The challenge of it hung in the air between them. Show me you're still real. Show me this is real.
Elisabeth ducked her head down and lurched forward, crashing into Sera's mouth with the muddy urgency that had been churning in her since Redcliffe. It was the same kiss through a mirror, with Sera jerking stiff in surprise and bunching her hands in the fabric over Elisabeth's shoulders. But she was faster than Elisabeth had been in her place, rocking up on the balls of her feet, throwing her whole weight into the motion until all Elisabeth could process was the warmth of her body and the twist of her tongue.
"How did that happen?" Elisabeth asked in that slow, dreamy voice that meant Sera'd done a particularly bang-up job.
"Same way it always happens, luv," she sighed happily, flopping back against the too-stuffed pillows and staring up at the ornate ceiling. "A little snog, a little roll-around, and a lot of–"
"No, no, I meant how did I end up the wrong way 'round?" Elisabeth clarified, picking up her head with a sleepy grin. She looked hilarious, actually; half-on-half-off the bed, hair sticking up at every angle, scratched and bruised and so obviously shagged out. Sera had to laugh at it all.
"You're too kind," Elisabeth snarked, flopping over on her stomach before crawling back to facing the right way. "I'm knackered. Fancy a kip?"
"No way. 'Every flat surface,' you said." Sera was exhausted herself, but not enough to risk stopping. The whole stupid night'd been weird and bad until they were alone again, and thoughts of it still felt stabby and wrong under her skin. Time leftover to breathe meant time to notice the stupidly fancy room, how it was too clean, how the bed too soft. Sodding Orlais. Why couldn't they be back at Skyhold and away from this?
She missed the signs of movement next to her and yelped in surprise when it lurched into action around her. With a clumsy flip she up on her knees, looking down, and Orlais was the last thing on her mind.
There was just her, just the glint of her eyes and the twist of her grin and the feel of salt and grit drying on her skin. Just the solid strength of her shoulders, the smell of sex and too much wine, the rise and fall of her chest under Sera's hands. No room for doubt or stupid or anything else. Just Bethy.
"Rain cheque?" she asked, running her rough, warm, not-noble hands up Sera's back. "Plenty of places to get up to no good in at home." Home. It was a weird idea for her, even after all these months. But she felt things for the place, warm, comfy thoughts when she remembered her room in the tavern, her view from the roof.
"You're on, you boring prat." She tweaked at a bruise on Elisabeth's hip before lying down, pulling the not-quite-so-clean-anymore blanket over top of the both of them. "I'll show you 'rain cheque.' Because lady parts, or something." Elisabeth guffawed and leaned up on an elbow to blow out the candle by the bed. Sera grinned to herself in the dark, pouncing back on top for one last snog before she gave up.
The breathless little noise she got was nearly worth every night she'd ever gone to bed hungry and alone.
She shot out of the darkness choking and sputtering, gasping for clean air through the smelling salt jammed up under her nose.

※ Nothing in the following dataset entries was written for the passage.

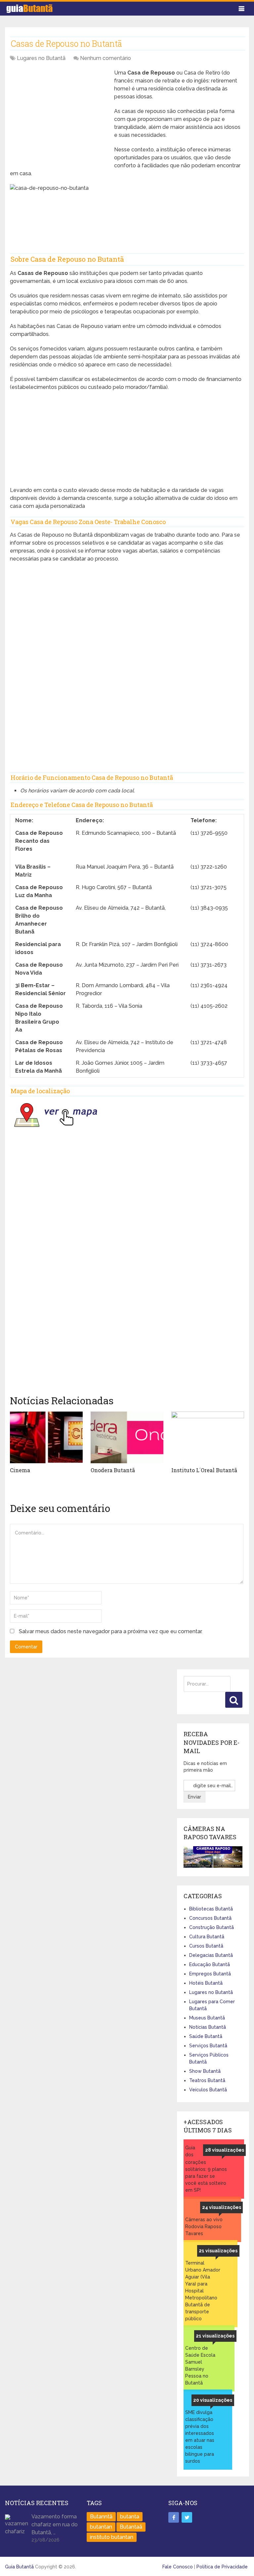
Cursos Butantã (206, 1946)
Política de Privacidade (222, 2566)
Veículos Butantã (208, 2089)
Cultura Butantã (206, 1936)
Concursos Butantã (210, 1918)
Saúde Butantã (205, 2036)
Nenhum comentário (105, 58)
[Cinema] (46, 1437)
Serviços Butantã (208, 2045)
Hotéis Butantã (206, 1983)
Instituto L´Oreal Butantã (204, 1470)
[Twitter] (187, 2517)
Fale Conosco (177, 2566)
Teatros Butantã (207, 2080)
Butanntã (101, 2516)
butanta (129, 2516)
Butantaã (131, 2527)
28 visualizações (224, 2150)
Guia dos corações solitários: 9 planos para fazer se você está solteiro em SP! (206, 2169)
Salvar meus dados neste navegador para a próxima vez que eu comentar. (110, 1631)
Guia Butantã (19, 2566)
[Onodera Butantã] (127, 1437)
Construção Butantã (211, 1927)
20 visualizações (212, 2400)
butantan (101, 2527)
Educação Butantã (209, 1964)
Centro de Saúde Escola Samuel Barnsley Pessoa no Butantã (200, 2365)
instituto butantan (111, 2537)
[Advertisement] (59, 115)
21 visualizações (218, 2250)
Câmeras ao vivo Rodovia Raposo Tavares (204, 2226)
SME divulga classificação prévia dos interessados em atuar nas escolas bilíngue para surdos (199, 2437)
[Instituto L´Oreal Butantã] (207, 1437)
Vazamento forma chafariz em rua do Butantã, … (54, 2524)
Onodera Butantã (113, 1470)
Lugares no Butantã (41, 58)
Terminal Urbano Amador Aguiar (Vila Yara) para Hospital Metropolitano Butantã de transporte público (202, 2290)
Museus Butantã (207, 2017)
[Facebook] (173, 2517)
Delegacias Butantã (211, 1955)
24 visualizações (221, 2207)
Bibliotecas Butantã (211, 1908)
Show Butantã (205, 2071)
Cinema (20, 1470)
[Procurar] (233, 1700)
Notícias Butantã (207, 2027)
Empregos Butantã (210, 1973)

"Bloody pissing Void," Sera yelled over the chaos around them, tossing aside the salts and scrambling to pull Elisabeth up from the frigid shallows of the riverbed. "You're still here. Give us a hand, yeah?" Elisabeth helped as best she could, pushing back hard with her legs as she leaned up on Sera's shoulder. They somehow managed to make it behind a moss-covered slab of ancient ruin before they crashed back into the ground.
"Wha'appened?" Elisabeth slurred, blinking furiously through the lingering vertigo.

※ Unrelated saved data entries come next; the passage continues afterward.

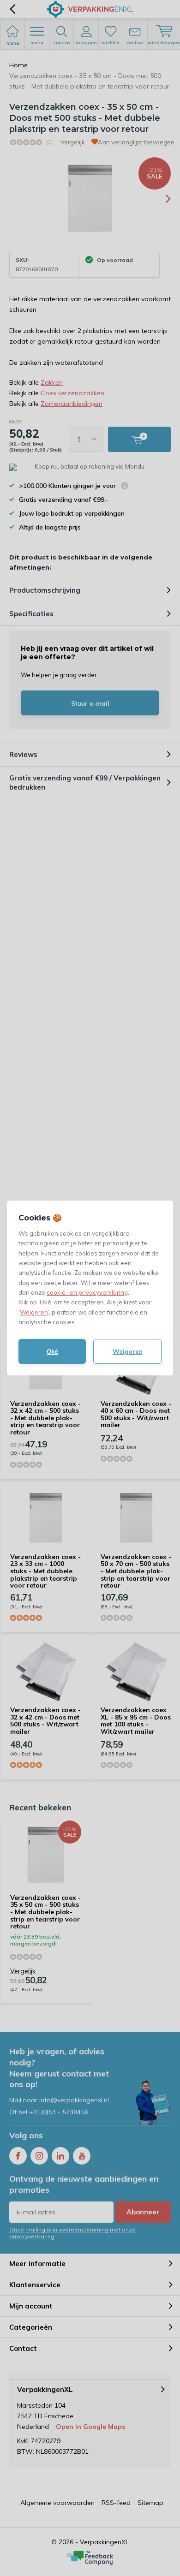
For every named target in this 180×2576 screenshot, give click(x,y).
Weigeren (34, 1312)
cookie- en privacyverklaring (87, 1292)
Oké (52, 1351)
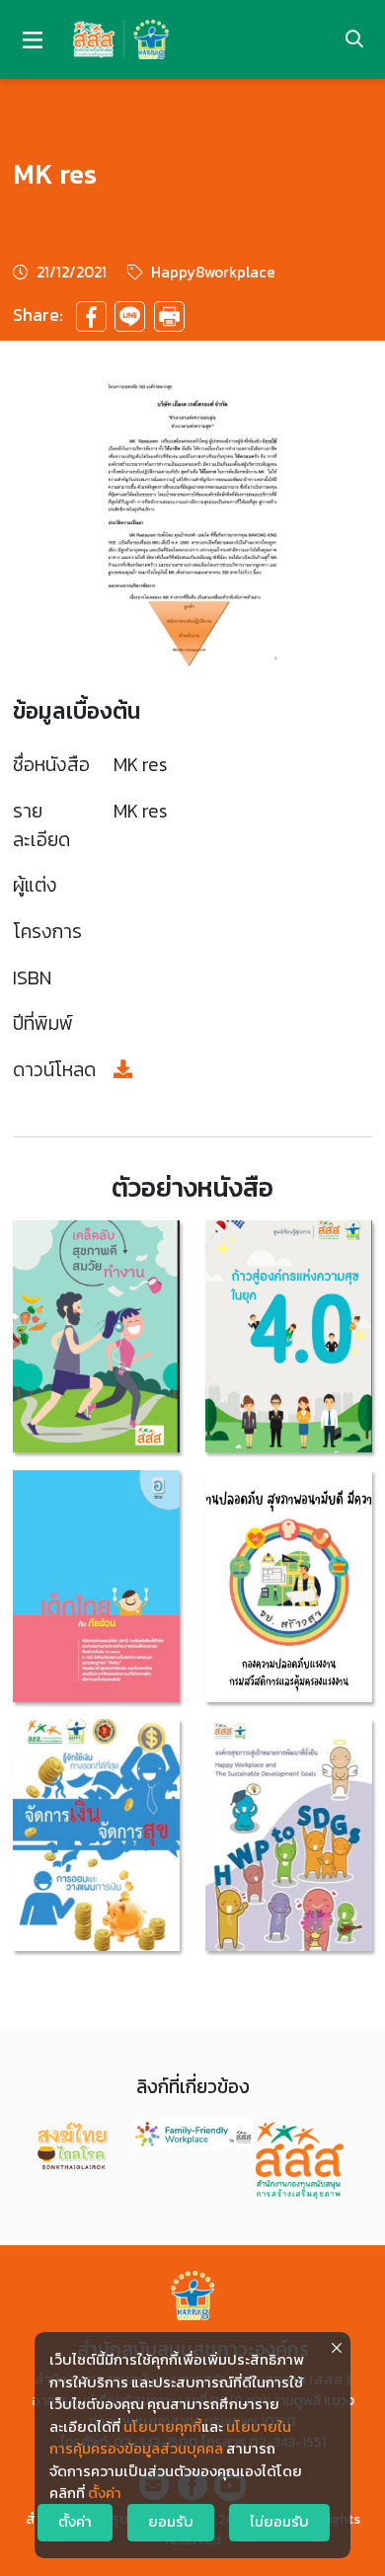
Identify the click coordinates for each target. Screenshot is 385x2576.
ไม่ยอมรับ (279, 2522)
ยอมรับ (170, 2522)
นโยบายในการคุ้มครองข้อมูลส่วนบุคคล (170, 2437)
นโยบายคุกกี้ (162, 2427)
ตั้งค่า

"One of them wonky elfy things got the drop on you." Sera dragged Elisabeth up to sitting, yanking off Elisabeth's helmet and swiping at a profusely bleeding cut above her eye. "Went down like a sack of bricks, you daft tit. Fingers?"
Elisabeth narrowed her eyes at the hand held up in front of them. "Four?" she ventured cautiously as the world finally stopped spinning. Sera nodded sharply, pleased.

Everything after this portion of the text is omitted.